Entries on where items appear:
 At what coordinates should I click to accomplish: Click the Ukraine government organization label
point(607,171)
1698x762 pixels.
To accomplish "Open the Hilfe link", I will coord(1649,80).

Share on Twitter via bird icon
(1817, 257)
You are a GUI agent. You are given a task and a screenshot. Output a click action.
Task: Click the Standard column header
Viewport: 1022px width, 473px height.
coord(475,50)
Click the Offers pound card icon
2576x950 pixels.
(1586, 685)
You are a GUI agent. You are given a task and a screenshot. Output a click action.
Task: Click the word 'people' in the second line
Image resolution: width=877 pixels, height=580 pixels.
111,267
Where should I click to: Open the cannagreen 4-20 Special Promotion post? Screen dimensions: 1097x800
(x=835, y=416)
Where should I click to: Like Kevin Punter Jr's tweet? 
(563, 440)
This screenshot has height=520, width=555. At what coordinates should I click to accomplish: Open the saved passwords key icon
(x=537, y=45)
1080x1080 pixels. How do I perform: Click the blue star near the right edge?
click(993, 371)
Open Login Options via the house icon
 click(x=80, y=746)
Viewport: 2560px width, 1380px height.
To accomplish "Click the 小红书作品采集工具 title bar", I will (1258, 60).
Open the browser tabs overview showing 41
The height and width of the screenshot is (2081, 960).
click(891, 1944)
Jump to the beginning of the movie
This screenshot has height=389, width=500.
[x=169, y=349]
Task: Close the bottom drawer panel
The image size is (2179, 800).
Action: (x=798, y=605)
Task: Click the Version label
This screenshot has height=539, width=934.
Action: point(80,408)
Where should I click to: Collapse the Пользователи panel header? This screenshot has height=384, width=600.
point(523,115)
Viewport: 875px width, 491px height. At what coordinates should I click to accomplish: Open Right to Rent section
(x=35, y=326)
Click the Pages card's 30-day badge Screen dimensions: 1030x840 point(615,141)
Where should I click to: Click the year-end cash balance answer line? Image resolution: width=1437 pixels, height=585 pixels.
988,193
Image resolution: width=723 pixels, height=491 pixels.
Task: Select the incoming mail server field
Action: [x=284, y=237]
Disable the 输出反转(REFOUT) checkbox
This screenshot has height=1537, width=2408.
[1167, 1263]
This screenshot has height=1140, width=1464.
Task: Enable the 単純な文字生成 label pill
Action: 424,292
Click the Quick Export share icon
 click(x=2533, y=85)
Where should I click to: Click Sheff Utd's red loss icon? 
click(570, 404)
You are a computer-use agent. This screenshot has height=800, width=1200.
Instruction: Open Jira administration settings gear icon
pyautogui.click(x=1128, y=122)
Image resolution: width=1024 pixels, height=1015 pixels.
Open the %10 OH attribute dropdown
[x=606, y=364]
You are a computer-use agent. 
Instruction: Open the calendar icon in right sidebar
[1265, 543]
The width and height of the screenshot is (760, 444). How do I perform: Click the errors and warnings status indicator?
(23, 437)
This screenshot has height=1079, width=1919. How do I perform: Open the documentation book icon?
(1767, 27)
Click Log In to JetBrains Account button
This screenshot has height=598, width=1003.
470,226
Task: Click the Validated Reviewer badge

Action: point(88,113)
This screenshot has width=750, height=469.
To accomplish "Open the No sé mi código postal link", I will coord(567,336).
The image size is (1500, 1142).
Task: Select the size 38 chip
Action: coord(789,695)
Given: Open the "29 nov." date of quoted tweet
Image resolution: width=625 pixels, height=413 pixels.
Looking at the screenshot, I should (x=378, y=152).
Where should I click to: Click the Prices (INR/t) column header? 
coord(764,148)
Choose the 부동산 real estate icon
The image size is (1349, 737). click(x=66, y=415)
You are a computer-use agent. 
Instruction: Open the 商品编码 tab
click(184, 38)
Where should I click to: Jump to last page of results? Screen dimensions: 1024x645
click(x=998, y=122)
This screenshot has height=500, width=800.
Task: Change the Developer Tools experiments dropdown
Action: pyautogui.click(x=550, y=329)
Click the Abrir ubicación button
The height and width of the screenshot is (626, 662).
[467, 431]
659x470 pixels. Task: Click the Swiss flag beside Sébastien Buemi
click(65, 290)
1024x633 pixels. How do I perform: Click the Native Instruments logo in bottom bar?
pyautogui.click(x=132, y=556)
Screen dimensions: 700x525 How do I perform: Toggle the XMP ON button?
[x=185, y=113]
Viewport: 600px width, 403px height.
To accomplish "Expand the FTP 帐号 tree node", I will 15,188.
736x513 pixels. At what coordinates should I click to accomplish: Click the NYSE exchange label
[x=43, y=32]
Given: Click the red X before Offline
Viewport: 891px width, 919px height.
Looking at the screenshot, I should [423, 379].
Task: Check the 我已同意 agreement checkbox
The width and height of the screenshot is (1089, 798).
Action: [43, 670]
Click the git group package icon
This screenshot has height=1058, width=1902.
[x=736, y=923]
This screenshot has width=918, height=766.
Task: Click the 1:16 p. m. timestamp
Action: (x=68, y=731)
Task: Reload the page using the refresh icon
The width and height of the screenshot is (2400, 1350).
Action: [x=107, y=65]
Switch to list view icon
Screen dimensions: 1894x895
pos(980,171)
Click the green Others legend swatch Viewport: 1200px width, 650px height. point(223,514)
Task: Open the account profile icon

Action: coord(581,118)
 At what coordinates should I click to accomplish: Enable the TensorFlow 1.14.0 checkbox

-- DIRECTIONS --
Can you retype the whole listing above, line for line, without changing anything?

-- WRITTEN SOLUTION --
 At what coordinates should I click to accomplish: Click the Ukraine government organization label
point(607,171)
1698x762 pixels.
To accomplish "Open the Hilfe link", I will coord(1649,80).

Share on Twitter via bird icon
(1817, 257)
You are a GUI agent. You are given a task and a screenshot. Output a click action.
Task: Click the Standard column header
Viewport: 1022px width, 473px height.
coord(475,50)
Click the Offers pound card icon
2576x950 pixels.
(1586, 685)
You are a GUI agent. You are given a task and a screenshot. Output a click action.
Task: Click the word 'people' in the second line
Image resolution: width=877 pixels, height=580 pixels.
111,267
Where should I click to: Open the cannagreen 4-20 Special Promotion post? Screen dimensions: 1097x800
(x=835, y=416)
Where should I click to: Like Kevin Punter Jr's tweet? 
(563, 440)
This screenshot has height=520, width=555. At what coordinates should I click to accomplish: Open the saved passwords key icon
(x=537, y=45)
1080x1080 pixels. How do I perform: Click the blue star near the right edge?
click(993, 371)
Open Login Options via the house icon
 click(x=80, y=746)
Viewport: 2560px width, 1380px height.
To accomplish "Click the 小红书作品采集工具 title bar", I will (1258, 60).
Open the browser tabs overview showing 41
The height and width of the screenshot is (2081, 960).
click(891, 1944)
Jump to the beginning of the movie
This screenshot has height=389, width=500.
[x=169, y=349]
Task: Close the bottom drawer panel
The image size is (2179, 800).
Action: (x=798, y=605)
Task: Click the Version label
This screenshot has height=539, width=934.
Action: point(80,408)
Where should I click to: Collapse the Пользователи panel header? This screenshot has height=384, width=600.
point(523,115)
Viewport: 875px width, 491px height. At what coordinates should I click to accomplish: Open Right to Rent section
(x=35, y=326)
Click the Pages card's 30-day badge Screen dimensions: 1030x840 point(615,141)
Where should I click to: Click the year-end cash balance answer line? Image resolution: width=1437 pixels, height=585 pixels.
988,193
Image resolution: width=723 pixels, height=491 pixels.
Task: Select the incoming mail server field
Action: [x=284, y=237]
Disable the 输出反转(REFOUT) checkbox
This screenshot has height=1537, width=2408.
[1167, 1263]
This screenshot has height=1140, width=1464.
Task: Enable the 単純な文字生成 label pill
Action: 424,292
Click the Quick Export share icon
 click(x=2533, y=85)
Where should I click to: Click Sheff Utd's red loss icon? 
click(570, 404)
You are a computer-use agent. This screenshot has height=800, width=1200.
Instruction: Open Jira administration settings gear icon
pyautogui.click(x=1128, y=122)
Image resolution: width=1024 pixels, height=1015 pixels.
Open the %10 OH attribute dropdown
[x=606, y=364]
You are a computer-use agent. 
Instruction: Open the calendar icon in right sidebar
[1265, 543]
The width and height of the screenshot is (760, 444). How do I perform: Click the errors and warnings status indicator?
(23, 437)
This screenshot has height=1079, width=1919. How do I perform: Open the documentation book icon?
(1767, 27)
Click Log In to JetBrains Account button
This screenshot has height=598, width=1003.
470,226
Task: Click the Validated Reviewer badge

Action: point(88,113)
This screenshot has width=750, height=469.
To accomplish "Open the No sé mi código postal link", I will coord(567,336).
The image size is (1500, 1142).
Task: Select the size 38 chip
Action: coord(789,695)
Given: Open the "29 nov." date of quoted tweet
Image resolution: width=625 pixels, height=413 pixels.
Looking at the screenshot, I should (x=378, y=152).
Where should I click to: Click the Prices (INR/t) column header? 
coord(764,148)
Choose the 부동산 real estate icon
The image size is (1349, 737). click(x=66, y=415)
You are a computer-use agent. 
Instruction: Open the 商品编码 tab
click(184, 38)
Where should I click to: Jump to last page of results? Screen dimensions: 1024x645
click(x=998, y=122)
This screenshot has height=500, width=800.
Task: Change the Developer Tools experiments dropdown
Action: pyautogui.click(x=550, y=329)
Click the Abrir ubicación button
The height and width of the screenshot is (626, 662).
[467, 431]
659x470 pixels. Task: Click the Swiss flag beside Sébastien Buemi
click(65, 290)
1024x633 pixels. How do I perform: Click the Native Instruments logo in bottom bar?
pyautogui.click(x=132, y=556)
Screen dimensions: 700x525 How do I perform: Toggle the XMP ON button?
[x=185, y=113]
Viewport: 600px width, 403px height.
To accomplish "Expand the FTP 帐号 tree node", I will 15,188.
736x513 pixels. At what coordinates should I click to accomplish: Click the NYSE exchange label
[x=43, y=32]
Given: Click the red X before Offline
Viewport: 891px width, 919px height.
Looking at the screenshot, I should [423, 379].
Task: Check the 我已同意 agreement checkbox
The width and height of the screenshot is (1089, 798).
Action: [43, 670]
Click the git group package icon
This screenshot has height=1058, width=1902.
[x=736, y=923]
This screenshot has width=918, height=766.
Task: Click the 1:16 p. m. timestamp
Action: (x=68, y=731)
Task: Reload the page using the refresh icon
The width and height of the screenshot is (2400, 1350).
Action: [x=107, y=65]
Switch to list view icon
Screen dimensions: 1894x895
pos(980,171)
Click the green Others legend swatch Viewport: 1200px width, 650px height. point(223,514)
Task: Open the account profile icon

Action: coord(581,118)
 At what coordinates should I click to accomplish: Enable the TensorFlow 1.14.0 checkbox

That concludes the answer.